◆ Testo del documento ◆
━━━━━━━━━━━━━━━━
# Président Bling-bling



## Tellure

Salve a tutti!

Mi sono imbattuta per caso in questa espressione riferita al Presidente francese:


> *Le "New York Times" demande de la "discipline" au "président bling-bling"*
> Le résultat des élections municipales et cantonales françaises ? Un _"camouflet"_ directement adressé au président Nicolas Sarkozy, _"puni __pour toutes les bouffonneries médiatisées et peu  présidentielles qui lui ont valu le sobriquet de '*président bling-bling*__'"_, estime le _New York Times_ dans son édition du samedi 22 mars.
━━━━━━━━━━━━━━━━
◆ Elenco righe ◆
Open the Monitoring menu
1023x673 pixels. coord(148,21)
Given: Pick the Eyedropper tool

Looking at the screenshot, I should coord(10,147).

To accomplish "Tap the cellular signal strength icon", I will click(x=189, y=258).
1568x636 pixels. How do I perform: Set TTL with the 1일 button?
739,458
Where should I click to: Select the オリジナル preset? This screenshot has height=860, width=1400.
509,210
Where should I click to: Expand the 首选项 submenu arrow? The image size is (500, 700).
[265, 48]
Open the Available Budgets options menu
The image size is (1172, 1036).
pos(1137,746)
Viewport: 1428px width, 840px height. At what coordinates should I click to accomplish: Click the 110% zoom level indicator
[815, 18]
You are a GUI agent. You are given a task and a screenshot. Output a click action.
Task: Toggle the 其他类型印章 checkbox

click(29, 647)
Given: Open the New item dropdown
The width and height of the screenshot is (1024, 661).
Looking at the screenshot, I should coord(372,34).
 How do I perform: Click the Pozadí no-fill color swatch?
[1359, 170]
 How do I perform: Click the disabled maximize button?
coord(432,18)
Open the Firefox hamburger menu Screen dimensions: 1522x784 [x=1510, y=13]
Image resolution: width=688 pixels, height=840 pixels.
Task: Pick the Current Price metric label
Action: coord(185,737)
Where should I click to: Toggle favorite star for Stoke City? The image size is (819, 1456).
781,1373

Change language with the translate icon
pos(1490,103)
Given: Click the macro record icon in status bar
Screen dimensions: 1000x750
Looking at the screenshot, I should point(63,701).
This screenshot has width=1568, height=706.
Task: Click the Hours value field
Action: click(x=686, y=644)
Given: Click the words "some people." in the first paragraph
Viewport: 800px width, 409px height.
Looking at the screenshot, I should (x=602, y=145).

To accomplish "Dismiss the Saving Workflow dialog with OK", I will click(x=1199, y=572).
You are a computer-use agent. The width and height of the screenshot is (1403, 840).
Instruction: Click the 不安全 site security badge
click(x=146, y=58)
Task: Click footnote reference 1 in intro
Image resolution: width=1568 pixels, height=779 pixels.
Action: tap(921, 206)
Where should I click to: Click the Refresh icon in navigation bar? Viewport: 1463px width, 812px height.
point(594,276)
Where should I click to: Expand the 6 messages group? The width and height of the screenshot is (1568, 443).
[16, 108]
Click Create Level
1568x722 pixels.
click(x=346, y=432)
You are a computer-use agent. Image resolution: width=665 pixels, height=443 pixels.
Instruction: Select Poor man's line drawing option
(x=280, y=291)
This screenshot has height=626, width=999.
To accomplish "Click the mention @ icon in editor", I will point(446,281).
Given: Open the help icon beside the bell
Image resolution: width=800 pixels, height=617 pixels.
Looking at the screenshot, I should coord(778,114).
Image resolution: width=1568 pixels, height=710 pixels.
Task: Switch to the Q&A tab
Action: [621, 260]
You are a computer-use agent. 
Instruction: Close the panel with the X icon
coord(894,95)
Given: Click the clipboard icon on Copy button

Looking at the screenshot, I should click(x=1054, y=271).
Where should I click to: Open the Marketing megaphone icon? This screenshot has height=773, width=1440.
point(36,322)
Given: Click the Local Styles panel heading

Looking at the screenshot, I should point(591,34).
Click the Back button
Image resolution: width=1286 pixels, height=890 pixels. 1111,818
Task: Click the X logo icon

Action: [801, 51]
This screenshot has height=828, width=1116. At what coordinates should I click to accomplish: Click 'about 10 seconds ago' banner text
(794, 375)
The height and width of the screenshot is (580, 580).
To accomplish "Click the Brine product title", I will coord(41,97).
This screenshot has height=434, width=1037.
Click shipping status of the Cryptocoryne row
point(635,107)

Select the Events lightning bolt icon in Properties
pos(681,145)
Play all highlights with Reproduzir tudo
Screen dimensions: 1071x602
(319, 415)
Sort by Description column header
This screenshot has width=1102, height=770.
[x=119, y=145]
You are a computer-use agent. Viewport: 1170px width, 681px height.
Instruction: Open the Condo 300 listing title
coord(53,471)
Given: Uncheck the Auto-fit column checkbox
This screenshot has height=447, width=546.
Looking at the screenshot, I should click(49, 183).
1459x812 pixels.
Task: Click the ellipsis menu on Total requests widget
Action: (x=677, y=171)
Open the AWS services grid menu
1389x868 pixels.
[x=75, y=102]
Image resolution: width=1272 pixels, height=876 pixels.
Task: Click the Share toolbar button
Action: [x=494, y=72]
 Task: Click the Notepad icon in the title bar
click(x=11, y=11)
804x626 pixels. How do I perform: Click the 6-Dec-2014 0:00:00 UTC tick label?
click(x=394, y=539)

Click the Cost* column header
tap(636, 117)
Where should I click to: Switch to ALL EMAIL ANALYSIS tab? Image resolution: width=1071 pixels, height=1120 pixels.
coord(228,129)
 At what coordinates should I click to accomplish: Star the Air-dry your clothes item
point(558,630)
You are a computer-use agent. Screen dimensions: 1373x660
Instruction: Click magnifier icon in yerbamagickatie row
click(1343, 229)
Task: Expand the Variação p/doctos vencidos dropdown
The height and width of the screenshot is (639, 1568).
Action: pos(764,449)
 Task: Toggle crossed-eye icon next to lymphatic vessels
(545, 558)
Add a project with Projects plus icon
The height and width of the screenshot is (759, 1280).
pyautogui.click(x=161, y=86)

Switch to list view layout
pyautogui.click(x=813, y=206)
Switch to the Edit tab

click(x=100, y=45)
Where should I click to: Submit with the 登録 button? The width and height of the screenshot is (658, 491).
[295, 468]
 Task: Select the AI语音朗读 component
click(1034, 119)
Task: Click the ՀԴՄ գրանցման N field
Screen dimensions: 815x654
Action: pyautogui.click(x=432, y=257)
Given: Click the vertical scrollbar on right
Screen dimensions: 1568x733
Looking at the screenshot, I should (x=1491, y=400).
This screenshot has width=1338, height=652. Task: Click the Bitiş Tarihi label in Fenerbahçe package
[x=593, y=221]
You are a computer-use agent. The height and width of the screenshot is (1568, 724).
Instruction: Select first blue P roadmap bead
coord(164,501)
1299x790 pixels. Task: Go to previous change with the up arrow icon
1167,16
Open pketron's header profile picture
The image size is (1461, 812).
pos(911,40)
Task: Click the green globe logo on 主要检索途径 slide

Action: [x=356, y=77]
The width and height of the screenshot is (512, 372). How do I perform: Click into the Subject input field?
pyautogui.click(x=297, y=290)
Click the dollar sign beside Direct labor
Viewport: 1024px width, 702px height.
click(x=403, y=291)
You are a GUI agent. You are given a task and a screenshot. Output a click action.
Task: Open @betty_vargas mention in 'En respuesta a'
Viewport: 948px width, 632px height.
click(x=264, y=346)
━━━━━━━━━━━━━━━━
◆ Consegna 1 ◆
Rispondi in base al testo:
(a) A chi si riferisce l'espressione citata?
(b) Quale giornale viene nominato?
(c) In che giorno è uscita l'edizione di cui si parla?
◆ Consegna 2 ◆
Ricopia dal testo il passo che si apre con le parole "# Président Bling-bling" e si chiude con "samedi 22 mars.".

◆ Risposta corretta 1 ◆
(a) Al Presidente francese, Nicolas Sarkozy.
(b) Il New York Times.
(c) Sabato 22 marzo.

◆ Risposta corretta 2 ◆
# Président Bling-bling



## Tellure

Salve a tutti!

Mi sono imbattuta per caso in questa espressione riferita al Presidente francese:


> *Le "New York Times" demande de la "discipline" au "président bling-bling"*
> Le résultat des élections municipales et cantonales françaises ? Un _"camouflet"_ directement adressé au président Nicolas Sarkozy, _"puni __pour toutes les bouffonneries médiatisées et peu  présidentielles qui lui ont valu le sobriquet de '*président bling-bling*__'"_, estime le _New York Times_ dans son édition du samedi 22 mars.